Erik Lamela's anatomy-defying strike will ensure that Thursday's game will never be forgotten. Illustration by Richard Swarbrick.
So much to enthuse over in Tottenham's 5-1 Europa League victory over Asteras Tripolis. Harry Kane's hat-trick, Lamela's show-stopping rabona goal, and, best of all, the manager's determinedly miserable demeanour throughout. When Lamela's anatomy-defying strike went in, Pochettino sat unmoved and stoney faced on the bench. And in his post-match interview he grumbled that the defence had been generally not up to scratch and was particularly culpable when leaving Hugo Lloris exposed to the one on one that resulted in his red card late on.
This uncompromising stance had been foreshadowed by earlier comments on his difficulties at Spurs as noted on Harry Hotspur's essential The Boy Hotspur blog. Talk of a 'very tough period in the club' and 'rumours and information and different situations' regarding the future of Jan Vertonghen indicate that he had the right hump well in advance of Thursday night's kick off. The fact that the Spurs defence, featuring a recalled Vertonghen, looked vulnerable all evening only served to exacerbate his dark mood.
All of which, like the form of Kane and Lamela, is good news. Pochettino is not the type to let a home win against a Greek side no one has ever heard of distract him from the bigger picture. His steely resolve, evident since the desperate home defeat to West Bromwich Albion, is what's going to drag this team kicking and screaming towards the fulfilment of its potential.
Part of the process is the ongoing sorting of the wheat from the chaff among the playing staff. Last night, rather than selecting a straightforward second eleven as has been his inclination for previous Europa games, we saw a kind of hybrid. Rested, and therefore pretty much guaranteed to start on Sunday against Newcastle, were Danny 'Marmite' Rose, Captain Kaboul, Overnight-Sensation Ryan Mason, Goal Machine Nacer Chadli and Playmaker-in-Chief Christian Eriksen.
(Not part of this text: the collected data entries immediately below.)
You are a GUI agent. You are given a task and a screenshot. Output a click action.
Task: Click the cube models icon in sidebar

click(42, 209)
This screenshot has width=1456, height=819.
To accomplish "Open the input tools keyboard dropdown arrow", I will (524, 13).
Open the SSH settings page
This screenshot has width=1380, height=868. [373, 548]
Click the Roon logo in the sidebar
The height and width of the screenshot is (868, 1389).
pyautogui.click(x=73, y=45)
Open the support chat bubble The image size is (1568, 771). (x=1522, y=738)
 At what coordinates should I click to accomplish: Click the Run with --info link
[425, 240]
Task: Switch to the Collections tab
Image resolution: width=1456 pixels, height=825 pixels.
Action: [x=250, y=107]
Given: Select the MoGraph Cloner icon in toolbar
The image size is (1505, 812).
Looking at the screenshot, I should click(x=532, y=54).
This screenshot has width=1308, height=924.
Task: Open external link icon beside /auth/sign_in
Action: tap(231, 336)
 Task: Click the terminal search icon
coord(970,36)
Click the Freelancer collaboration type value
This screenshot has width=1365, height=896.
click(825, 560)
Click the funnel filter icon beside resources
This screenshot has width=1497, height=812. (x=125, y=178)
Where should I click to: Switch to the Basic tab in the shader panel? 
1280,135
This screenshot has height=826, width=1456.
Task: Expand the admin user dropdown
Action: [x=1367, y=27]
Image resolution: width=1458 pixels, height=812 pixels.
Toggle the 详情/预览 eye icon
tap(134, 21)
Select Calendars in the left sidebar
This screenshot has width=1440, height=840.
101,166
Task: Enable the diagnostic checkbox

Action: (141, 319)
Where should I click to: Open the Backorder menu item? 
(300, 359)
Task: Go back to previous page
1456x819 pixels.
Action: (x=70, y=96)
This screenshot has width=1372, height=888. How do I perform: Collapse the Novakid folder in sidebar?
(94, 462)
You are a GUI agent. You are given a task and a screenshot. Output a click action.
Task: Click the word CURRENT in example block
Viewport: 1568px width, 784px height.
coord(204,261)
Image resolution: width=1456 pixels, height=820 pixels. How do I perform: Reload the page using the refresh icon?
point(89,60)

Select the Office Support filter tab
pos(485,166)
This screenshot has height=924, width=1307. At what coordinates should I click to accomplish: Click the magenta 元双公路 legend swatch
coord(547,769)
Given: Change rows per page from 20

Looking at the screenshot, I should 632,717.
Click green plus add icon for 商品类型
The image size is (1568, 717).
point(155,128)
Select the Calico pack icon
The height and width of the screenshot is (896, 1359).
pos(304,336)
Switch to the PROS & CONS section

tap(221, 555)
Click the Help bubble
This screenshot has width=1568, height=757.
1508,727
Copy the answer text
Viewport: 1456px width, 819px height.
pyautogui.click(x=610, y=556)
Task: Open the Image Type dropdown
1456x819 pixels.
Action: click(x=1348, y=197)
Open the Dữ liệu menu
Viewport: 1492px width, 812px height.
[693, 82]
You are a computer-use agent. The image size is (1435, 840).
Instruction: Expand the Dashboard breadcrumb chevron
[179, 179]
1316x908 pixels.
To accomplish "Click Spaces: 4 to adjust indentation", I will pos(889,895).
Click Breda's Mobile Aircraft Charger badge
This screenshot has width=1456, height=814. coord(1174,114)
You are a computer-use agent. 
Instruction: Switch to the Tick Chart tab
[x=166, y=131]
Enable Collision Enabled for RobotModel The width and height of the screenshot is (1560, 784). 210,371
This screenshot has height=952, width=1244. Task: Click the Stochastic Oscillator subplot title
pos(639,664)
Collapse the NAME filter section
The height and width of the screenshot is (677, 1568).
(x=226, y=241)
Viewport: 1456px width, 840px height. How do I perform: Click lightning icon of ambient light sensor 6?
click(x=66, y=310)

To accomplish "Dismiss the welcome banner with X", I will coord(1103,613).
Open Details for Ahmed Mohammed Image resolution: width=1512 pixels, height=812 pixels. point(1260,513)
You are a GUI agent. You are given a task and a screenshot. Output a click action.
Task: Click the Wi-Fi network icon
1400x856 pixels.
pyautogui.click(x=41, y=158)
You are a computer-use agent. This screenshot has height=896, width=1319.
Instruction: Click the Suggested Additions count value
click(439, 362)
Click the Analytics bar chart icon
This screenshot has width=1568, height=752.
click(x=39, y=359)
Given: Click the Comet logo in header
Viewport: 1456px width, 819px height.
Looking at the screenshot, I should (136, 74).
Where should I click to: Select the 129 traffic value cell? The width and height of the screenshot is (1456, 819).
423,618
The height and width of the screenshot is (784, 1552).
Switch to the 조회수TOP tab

This leaves a couple of key selection questions before Sunday. The first is: who plays alongside Kaboul? Are the accomplished Vertonghen's behind the scenes manoeuvres enough to cost him his place in the Premier League side? Fazio looks a decent centre back but he is of the big and brawny breed; like Kaboul but without the pace. For balance, Vertonghen is much the better choice so Poch must continue to wrestle with the question of whether 'his head's right'.
The other intriguing question is: who plays up front? Given the good form of the Eriksen, Chadli and Lamela we can assume there remains just the one striker-slot available. Goal-shy Soldado is suddenly the incumbent having payed quite well on Saturday at Manchester City, but Adebayor has been the first choice for most of the season and was probably only dropped last weekend because he arrived back late - as usual - from international duty. Then there's Harry Kane who just keeps getting better and better. Earlier in his development comparisons made with the great Teddy Sheringham were largely based on their shared lack of pace. But on Thursday he displayed the more beautiful Sheringham-esque qualities of vision, touch and precision-finishing. On form, Harry is the man.
Thursday night will remain unforgettable for Kane because of his hat trick and his short spell as Lloris's replacement between the sticks. But it's a measure of the astonishing quality of Lamela's first goal that, for everyone else, it's the Argentinian's strike that will etch the game permanently in the memory. By the time his press conference came along, even the grumpiest coach in England was celebrating it with a smile.